1 lb ground Italian sausage
1 onion, diced
4 cloves garlic, minced
4 cups chicken broth
2 cups heavy cream
1 jar (15 oz) Alfredo sauce
1 tsp Italian seasoning
½ tsp crushed red pepper flakes (optional)
½ tsp black pepper
8–10 lasagna noodles, broken into pieces
1½ cups shredded mozzarella cheese
½ cup grated Parmesan cheese
Fresh parsley or basil, for garnish (optional)
Brown the sausage
Heat a large pot over medium heat. Add Italian sausage and cook until browned and fully cooked, breaking it into crumbles as it cooks.
Add aromatics
Stir in diced onion and cook for 3–4 minutes until softened. Add garlic and cook for 30 seconds until fragrant.
Simmer the soup
Pour in chicken broth and bring to a simmer. Add broken lasagna noodles, stirring to prevent sticking.
Cook pasta
Simmer uncovered for 10–12 minutes, stirring occasionally, until noodles are al dente.
Make it creamy
Stir in Alfredo sauce, heavy cream, Italian seasoning, red pepper flakes (if using), and black pepper.

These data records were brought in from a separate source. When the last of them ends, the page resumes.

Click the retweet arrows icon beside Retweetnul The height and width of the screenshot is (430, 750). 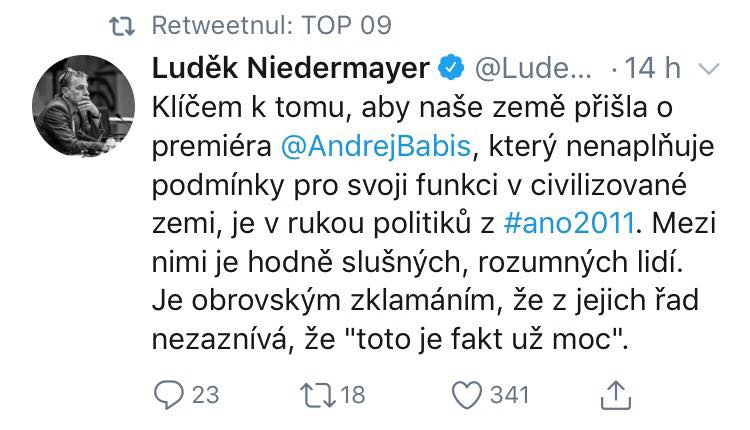pos(122,26)
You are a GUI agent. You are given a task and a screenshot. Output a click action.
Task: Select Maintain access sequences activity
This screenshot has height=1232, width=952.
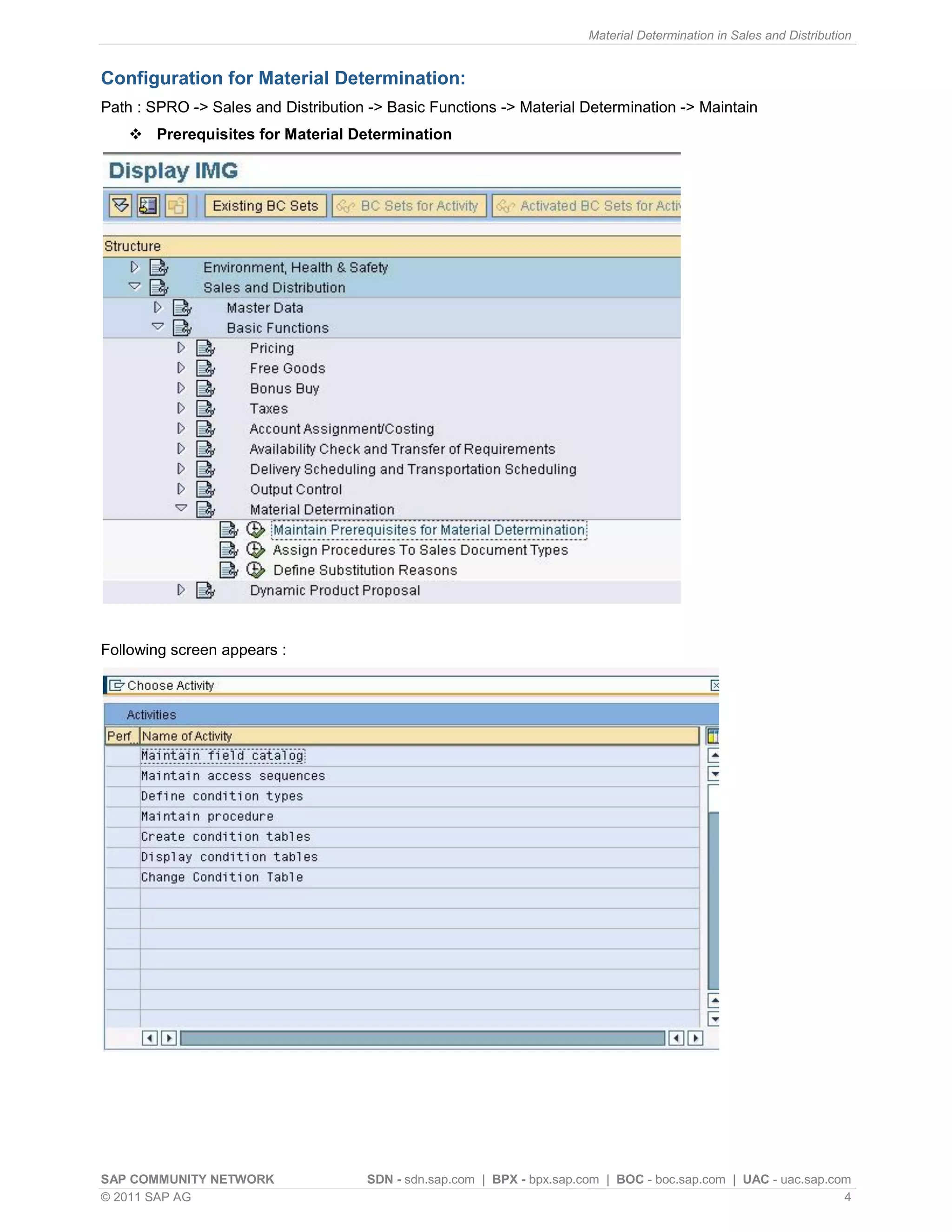coord(233,776)
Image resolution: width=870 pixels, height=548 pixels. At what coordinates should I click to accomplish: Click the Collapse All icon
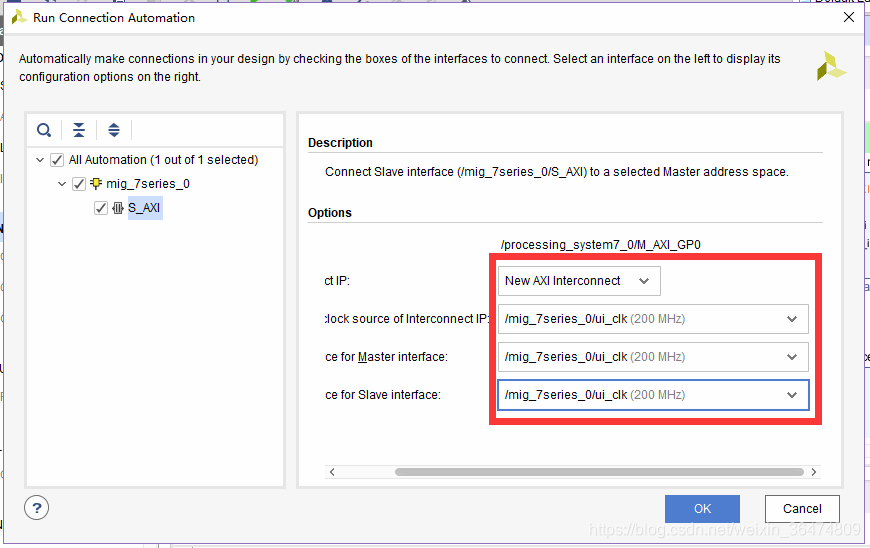(79, 130)
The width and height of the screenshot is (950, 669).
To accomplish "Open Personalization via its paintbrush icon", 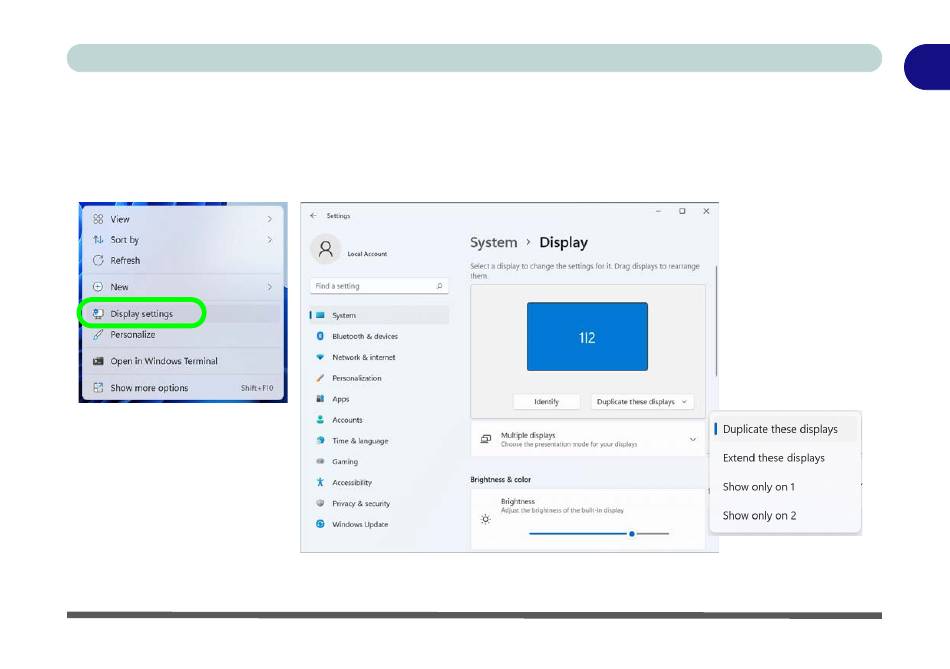I will coord(320,378).
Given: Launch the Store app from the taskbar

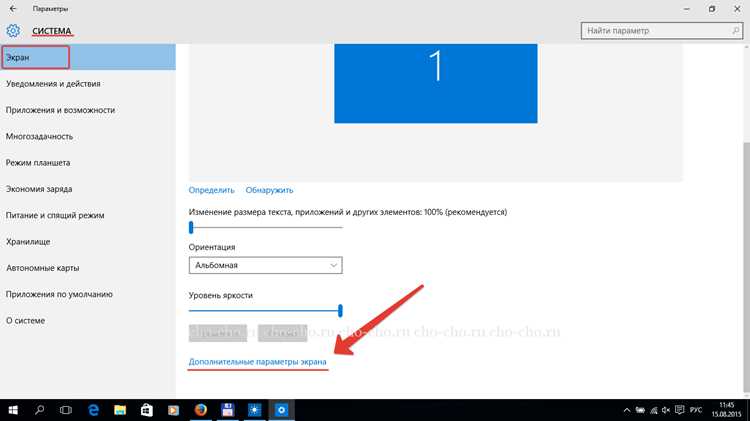Looking at the screenshot, I should click(x=147, y=410).
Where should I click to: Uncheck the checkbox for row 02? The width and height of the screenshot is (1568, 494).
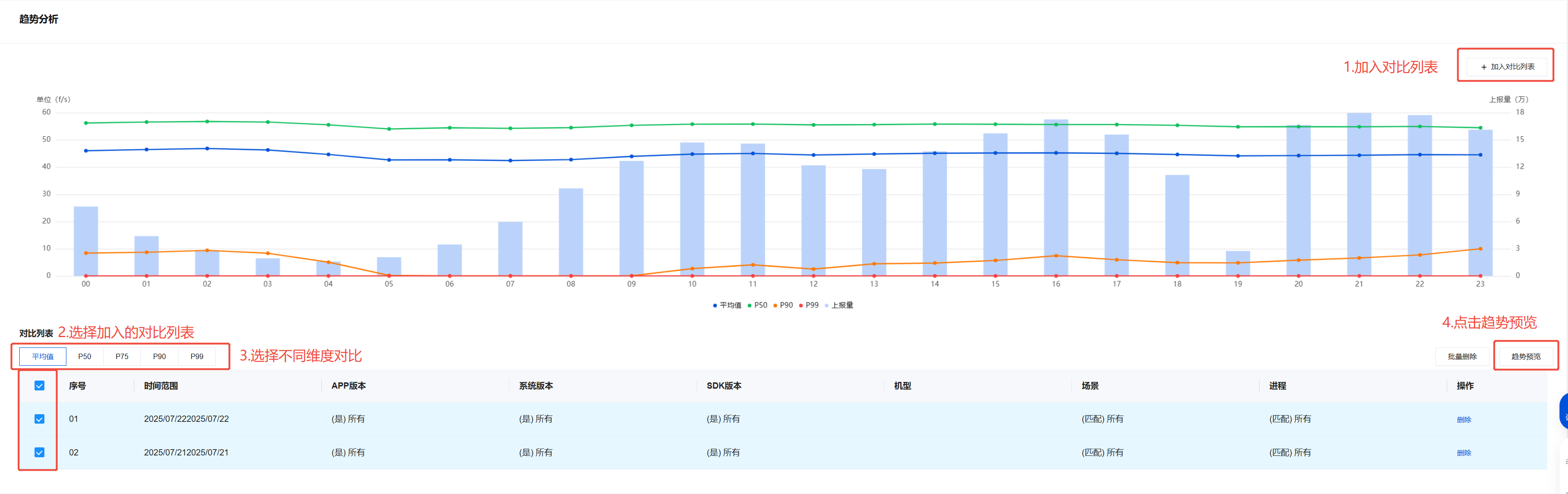(x=39, y=453)
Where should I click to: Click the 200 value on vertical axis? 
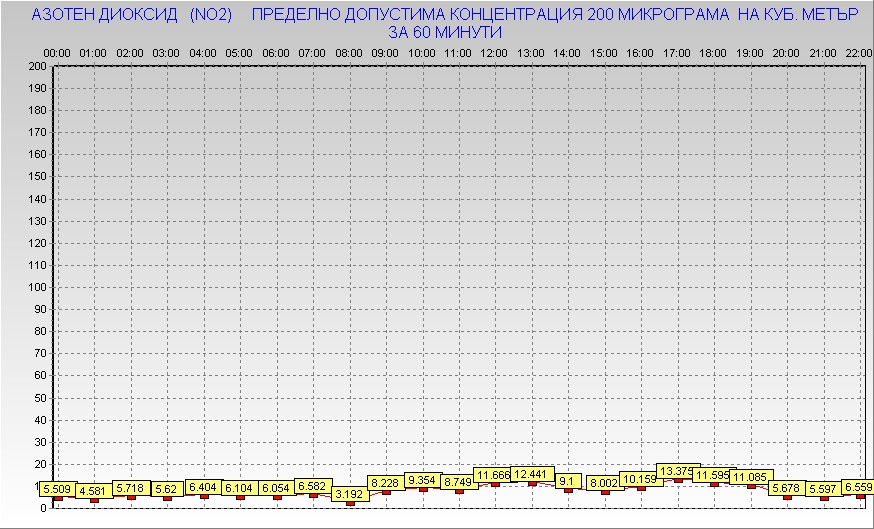37,66
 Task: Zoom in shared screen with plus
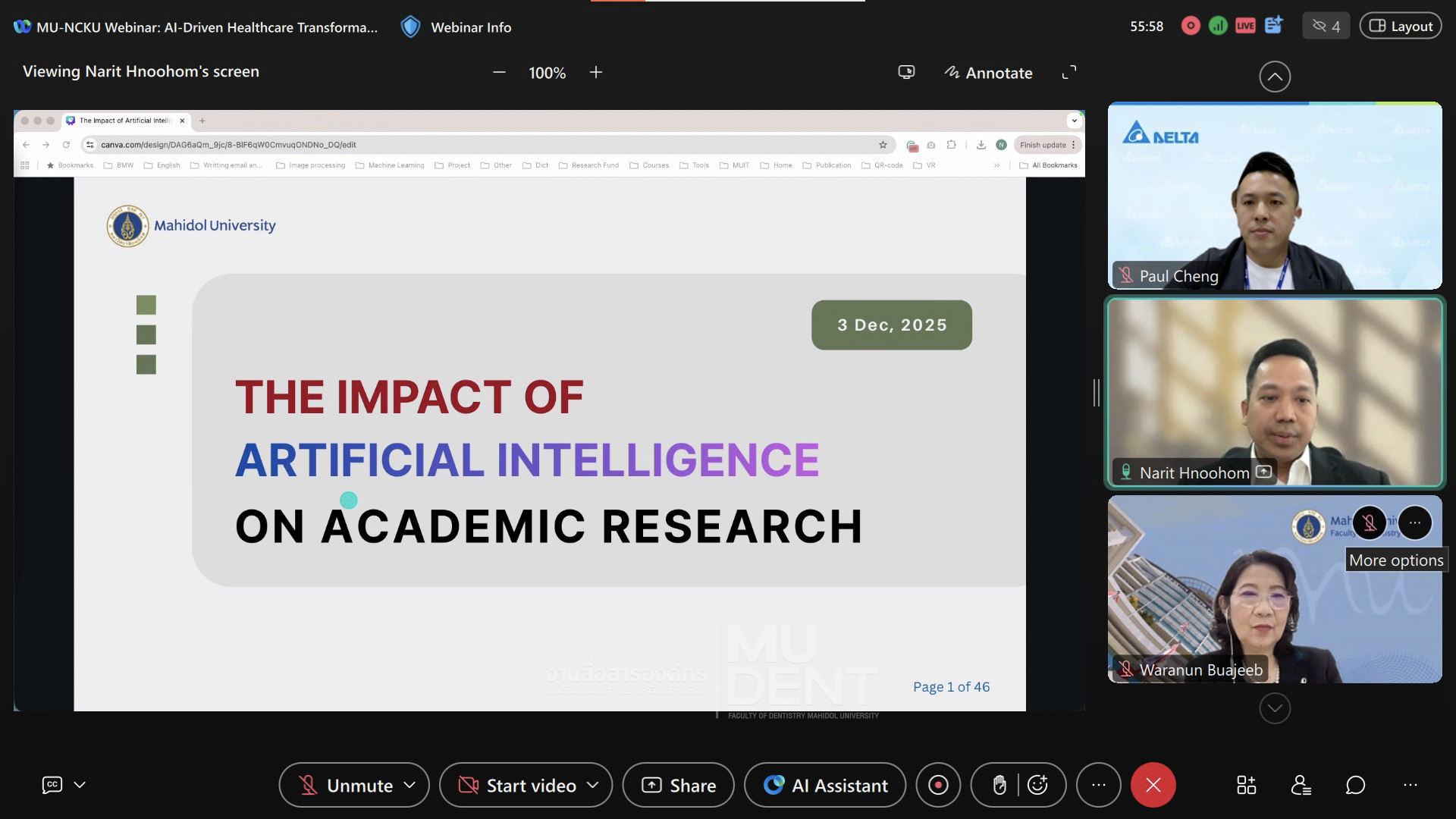(596, 72)
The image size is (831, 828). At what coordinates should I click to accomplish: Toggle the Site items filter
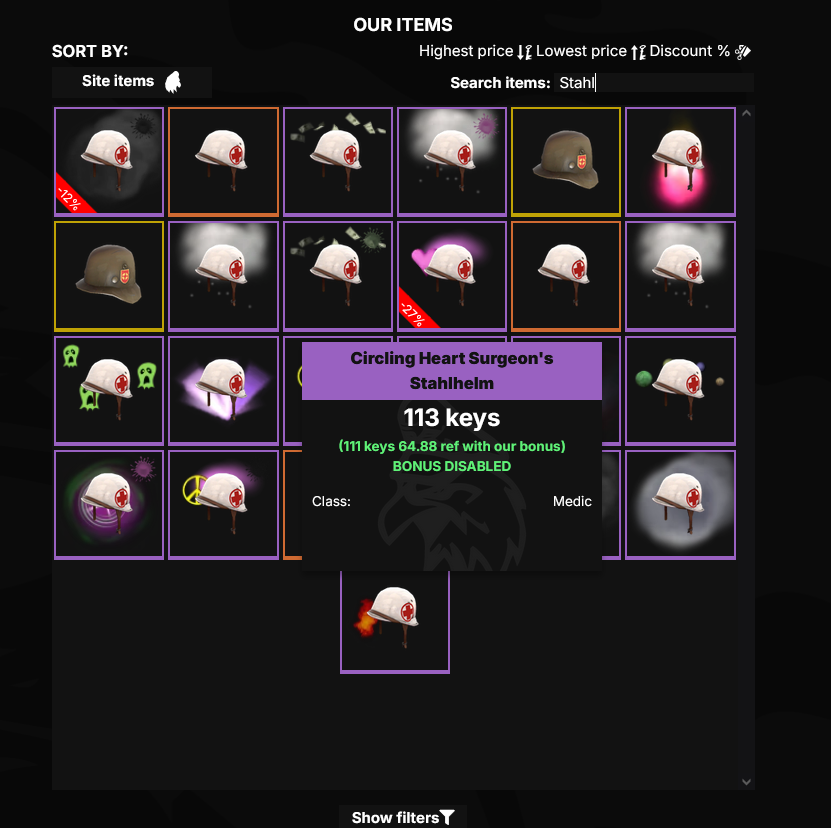pyautogui.click(x=131, y=82)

Reduce heat and simmer gently for 5 minutes.
Add cheese
Remove from heat and stir in mozzarella and Parmesan until melted and creamy.
Serve
Ladle into bowls and garnish with fresh parsley or basil if desired.
The soup thickens as it sits; add extra broth or cream when reheating.
For extra cheesiness, stir in a spoonful of ricotta at the end.
Mild or hot Italian sausage both work great depending on spice preference.